Tempest (The Chronicles of Winterset #2) - K.G. Reuss
Chapter 1
He’s dead.
The words repeated in my head, mercilessly bouncing off the walls of my grief-stricken mind. His face lingered in my thoughts, the tragedy written upon it, as I tumbled off the cliff. I kept seeing him fall beside me, giving his life so that I might live. His voice echoed in the darkness, telling me he loved me. I could feel the electricity charging through me, only mine now.
He’s dead.
I wanted to wake up from the terrible nightmare. I wanted to open my eyes and see Calix’s smiling face, feel his energy surge through me, and see his dark eyes shining brightly as he looked at me. I needed his touch, his kiss. I struggled against the force holding me down, against the pain in my heart, the realization that the man I loved was gone all because of me.
I didn’t know where I was or how long I’d been there. Since the evening on the cliff, I hadn’t opened my eyes. It could’ve been a day, or it could’ve been a hundred. It didn’t matter. Time didn’t matter if Calix wasn’t there.
I didn’t matter.
I tuned out the concerned voices whispering around me. They sounded frantic and frightened, afraid I may never wake up. I didn’t want to wake up, but I knew it was inevitable, just like the future that was spread out before me. Calix died so I could live. But if living meant being without him, then I feared I was dying a million deaths.
My throat tightened as tears begin to form. They squeezed out of my eyes in warm rivers and cascaded down my cold cheeks.
A warm touch tenderly brushed them aside. A whisper sounded from far away.
“It’s going to be OK,” the familiar deep voice murmured, an accent now touching what used to sound so different. “It has to be OK.”
I breathed out and let the comfort of sleep take over.
Chapter 2
I winced as the tingling in my chest grew and slowly leaked throughout my body, blanketing me in comfortable warmth. I wiggled my fingers and toes, testing them to see if they still worked. There was something within me forcing me to wake up and face reality.

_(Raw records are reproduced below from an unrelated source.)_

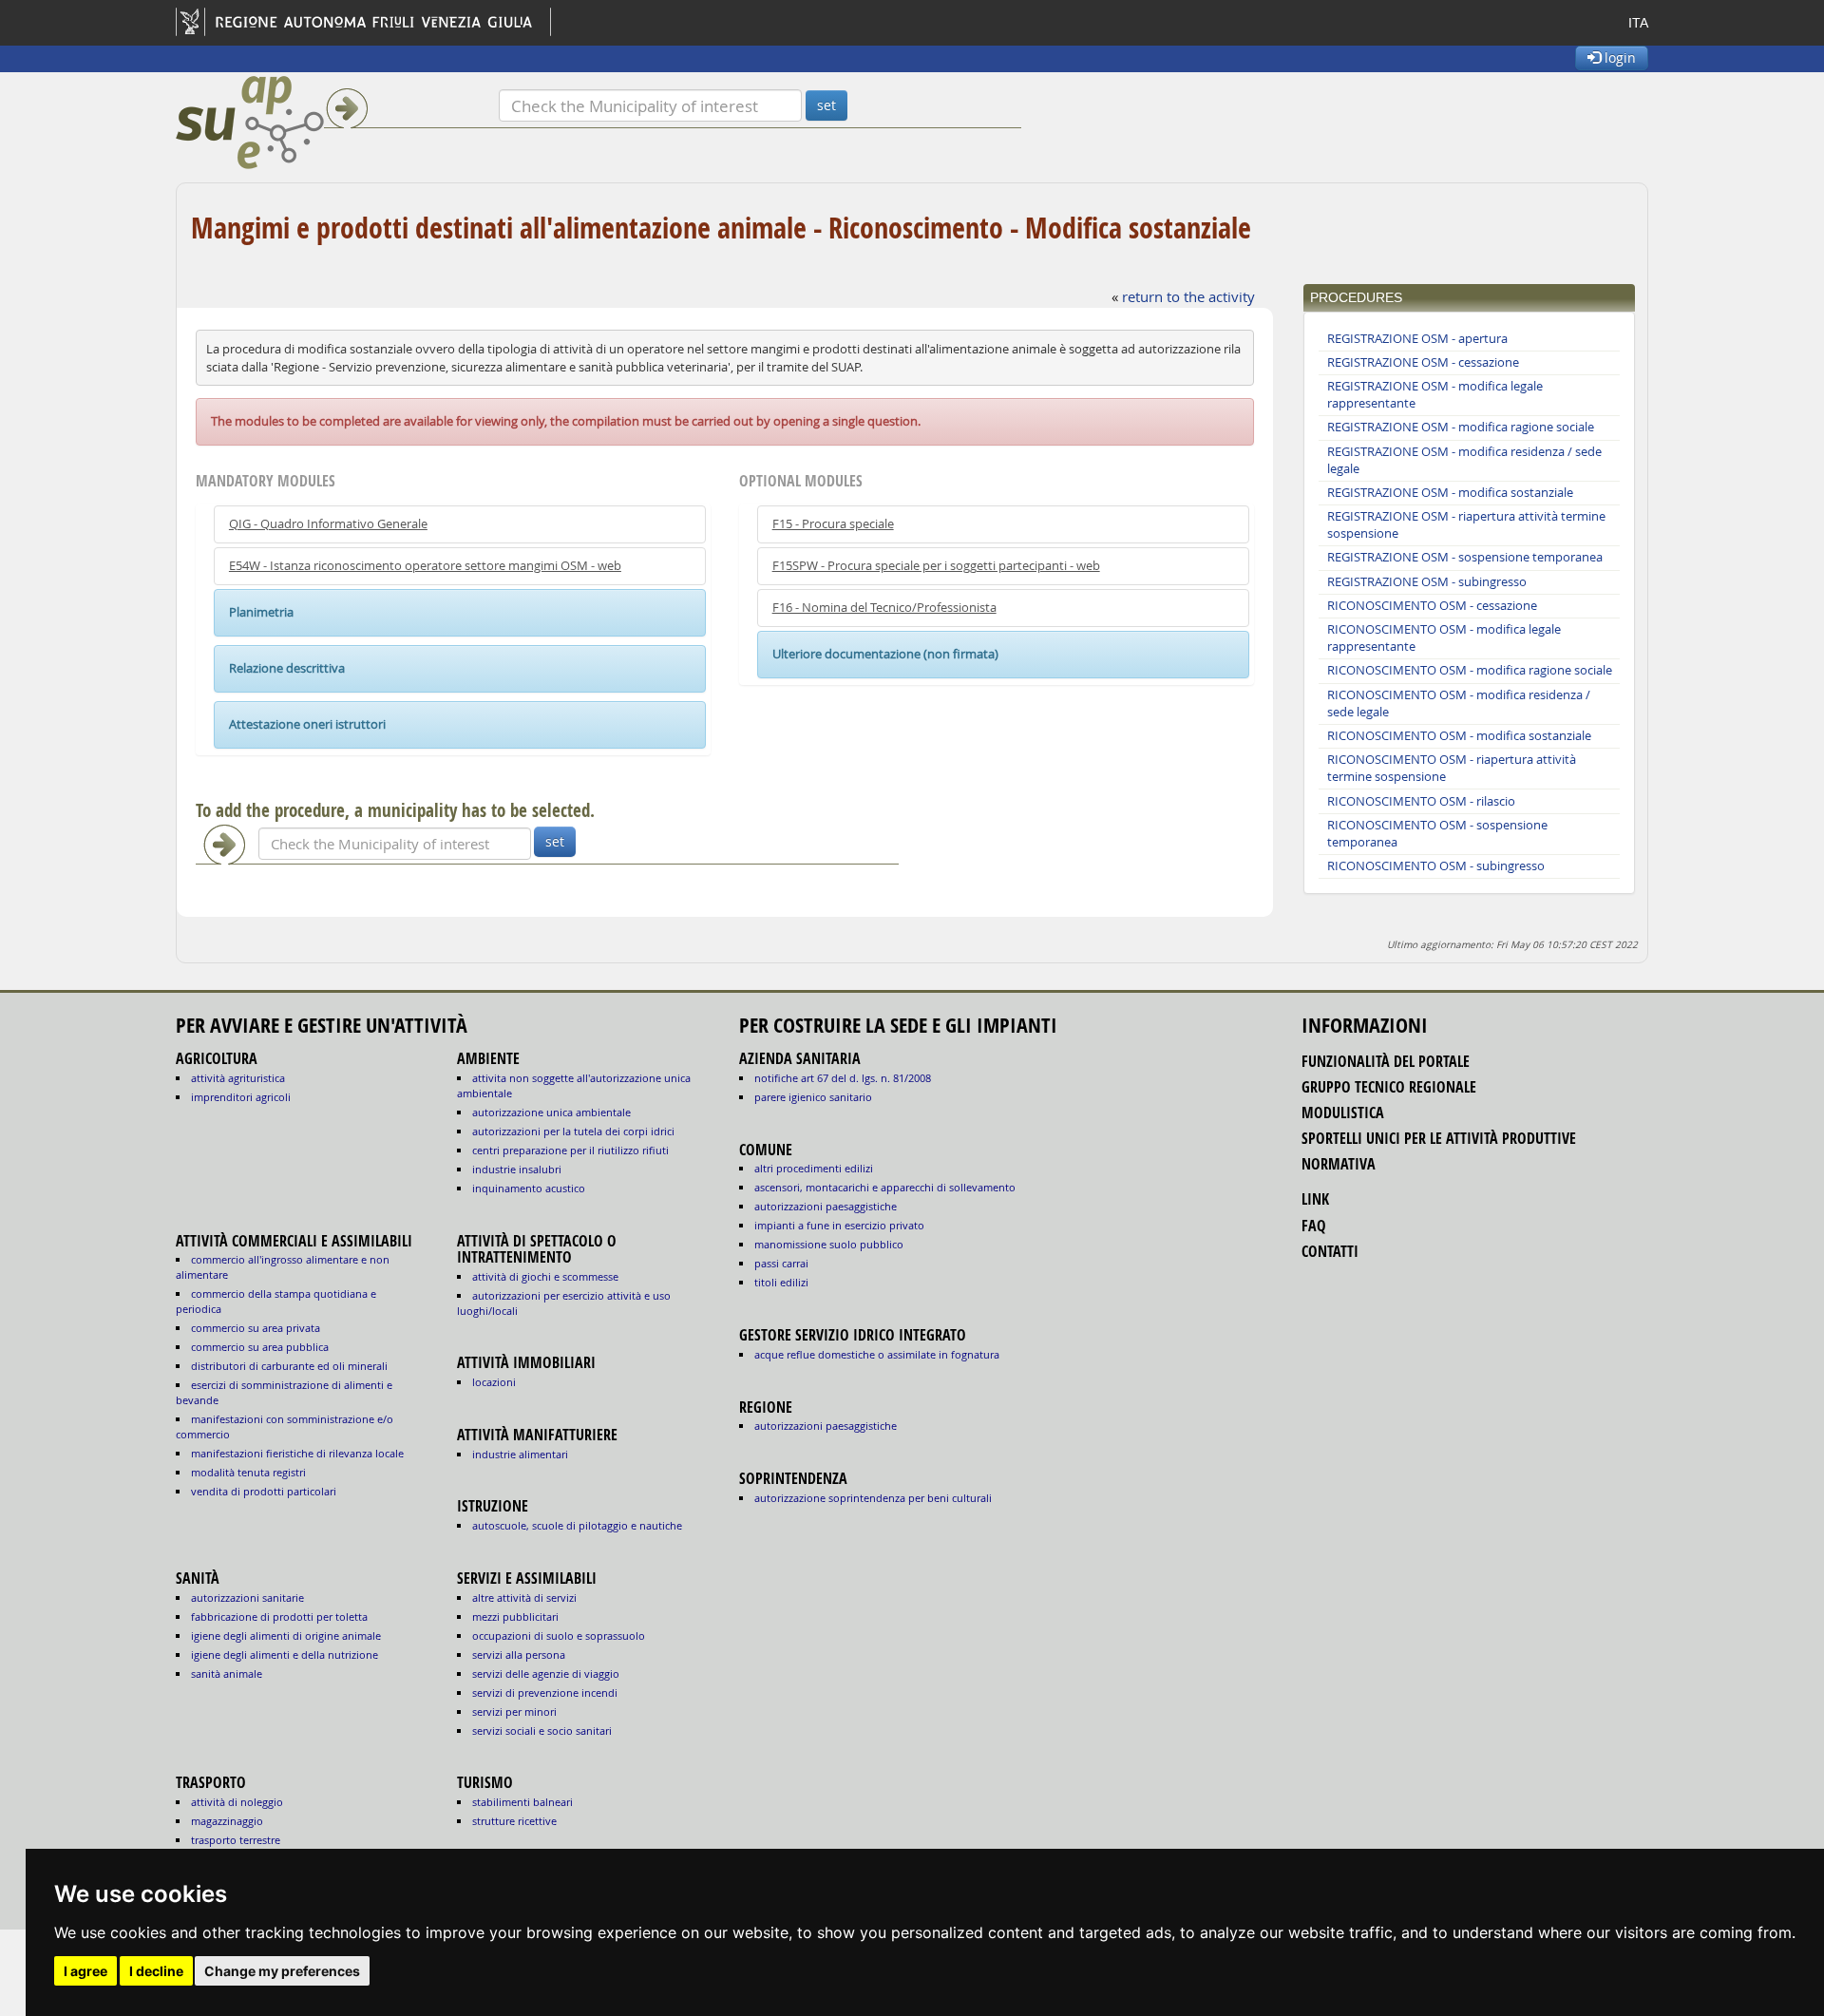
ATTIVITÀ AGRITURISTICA (238, 1078)
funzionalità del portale (1386, 1061)
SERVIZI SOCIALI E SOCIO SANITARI (542, 1730)
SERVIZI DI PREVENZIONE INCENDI (545, 1692)
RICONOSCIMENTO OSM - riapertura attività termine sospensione (1451, 768)
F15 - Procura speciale (833, 524)
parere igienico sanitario (813, 1097)
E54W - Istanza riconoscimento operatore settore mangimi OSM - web (425, 566)
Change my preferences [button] (282, 1971)
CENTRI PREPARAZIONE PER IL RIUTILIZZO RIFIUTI (570, 1150)
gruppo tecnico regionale (1389, 1086)
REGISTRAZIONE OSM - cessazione (1423, 362)
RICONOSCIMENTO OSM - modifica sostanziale (1459, 736)
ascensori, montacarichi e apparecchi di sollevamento (885, 1187)
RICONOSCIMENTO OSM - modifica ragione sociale (1469, 670)
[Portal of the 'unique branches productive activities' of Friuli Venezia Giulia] (338, 122)
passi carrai (781, 1263)
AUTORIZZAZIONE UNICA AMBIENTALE (551, 1112)
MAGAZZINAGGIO (227, 1821)
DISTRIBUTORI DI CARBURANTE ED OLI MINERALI (289, 1366)
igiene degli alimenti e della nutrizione (284, 1654)
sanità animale (226, 1673)
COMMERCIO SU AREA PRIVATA (255, 1328)
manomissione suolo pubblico (828, 1244)
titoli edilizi (781, 1282)
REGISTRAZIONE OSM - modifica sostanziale (1450, 493)
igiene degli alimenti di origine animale (286, 1635)
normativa (1339, 1163)
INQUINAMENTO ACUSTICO (528, 1188)
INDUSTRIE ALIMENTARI (520, 1454)
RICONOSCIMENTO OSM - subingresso (1436, 866)
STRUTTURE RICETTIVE (514, 1821)
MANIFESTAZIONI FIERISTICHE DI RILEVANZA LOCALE (297, 1453)
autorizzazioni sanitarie (247, 1597)
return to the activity (1188, 296)
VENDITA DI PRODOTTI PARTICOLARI (263, 1491)
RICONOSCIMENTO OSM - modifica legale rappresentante (1444, 638)
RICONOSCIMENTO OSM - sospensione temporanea (1437, 833)
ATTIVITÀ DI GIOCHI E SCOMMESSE (545, 1276)
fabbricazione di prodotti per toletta (279, 1616)
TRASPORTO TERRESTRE (235, 1840)
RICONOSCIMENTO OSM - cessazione (1432, 606)
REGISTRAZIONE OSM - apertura (1417, 339)
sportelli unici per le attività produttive (1439, 1138)
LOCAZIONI (494, 1382)
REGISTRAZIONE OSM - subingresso (1427, 582)
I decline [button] (156, 1971)
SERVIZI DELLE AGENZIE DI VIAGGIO (545, 1673)
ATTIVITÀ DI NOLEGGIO (237, 1802)
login (1618, 57)
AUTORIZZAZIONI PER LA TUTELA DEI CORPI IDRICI (573, 1131)
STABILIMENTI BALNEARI (522, 1802)
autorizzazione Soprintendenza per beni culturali (873, 1498)
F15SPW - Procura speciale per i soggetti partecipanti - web (936, 566)
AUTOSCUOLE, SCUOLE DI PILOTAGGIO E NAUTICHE (577, 1525)
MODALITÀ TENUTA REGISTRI (248, 1472)
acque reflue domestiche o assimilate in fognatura (876, 1354)
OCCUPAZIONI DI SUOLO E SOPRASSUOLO (558, 1635)
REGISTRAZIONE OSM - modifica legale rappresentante (1435, 394)
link (1315, 1199)
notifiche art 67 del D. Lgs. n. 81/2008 (842, 1078)
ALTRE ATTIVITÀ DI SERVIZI (524, 1597)
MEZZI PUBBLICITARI (515, 1616)
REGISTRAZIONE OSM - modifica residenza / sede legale (1464, 460)
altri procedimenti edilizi (813, 1168)
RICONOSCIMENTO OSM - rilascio (1421, 801)
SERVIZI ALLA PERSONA (518, 1654)
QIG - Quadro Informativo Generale (328, 524)
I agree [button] (85, 1971)
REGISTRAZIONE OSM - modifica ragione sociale (1460, 427)
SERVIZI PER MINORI (514, 1711)
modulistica (1343, 1112)
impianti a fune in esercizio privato (839, 1225)
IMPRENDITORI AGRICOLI (241, 1097)
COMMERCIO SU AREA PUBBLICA (260, 1347)
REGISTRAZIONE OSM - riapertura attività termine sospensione (1466, 525)
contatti (1330, 1251)
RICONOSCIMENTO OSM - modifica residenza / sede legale (1458, 703)
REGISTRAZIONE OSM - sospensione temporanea (1465, 557)
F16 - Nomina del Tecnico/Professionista (884, 607)
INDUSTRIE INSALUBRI (516, 1169)
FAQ (1314, 1225)
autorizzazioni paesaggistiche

I hadn’t opened my eyes in what felt like weeks, maybe even months. I shuddered to think how long I’d laid there, how long it had been since Calix held me.
My eyelids fluttered, as I tried to force them open. I needed to know he was really gone. That this wasn’t a horrendous dream, another of my visions. With great effort, I willed my eyes to open.
I stared blearily around the dark room in confusion, a sinking feeling in the pit of my stomach. I knew from the soft, plush bed that this wasn’t my room, and if this wasn’t my room, then maybe everything I’d relived during my slumber had been real.
Wincing, I struggled out of the bed. Gingerly, I rose, only to collapse in a heap on the cold, stone floor. I cried out as I made contact with it, my muscles screaming in agony as I tried to get them to work.
Reaching out, I grasped at a large ornate rug and pulled myself across the floor, grimacing as the pain shot through my body like hot lightning. It felt like I’d been hit by a bus. I had to remind myself I’d fallen off a cliff and that was the reason for the soreness and tenderness in my body. A bus wasn’t really a far stretch.
I continued my journey across the room and managed to almost make it to the door before the muscles in my arms gave out, leaving me in a helpless pile on the cool floor, shivering with tears streaming down my face.
I licked my cracked lips and tried to call for help, but the rawness in my throat made it ache like it had a million tiny cuts in it.
“H-help.” my voice cracked, barely above a whisper, as I tried to get someone’s attention. “P-plea-ease.”
I called out again and again and was just about to resign myself to a night on the cold floor when the heavy doors to the room were thrown open, casting light inside. Footsteps rushed into the room.
“Analia,” a familiar voice called out, the owner kneeling beside me and pushing my hair out of my face. “Go! Get help.”
In one swift movement, the man reached down and pulled me into his arms, lifting me into the air.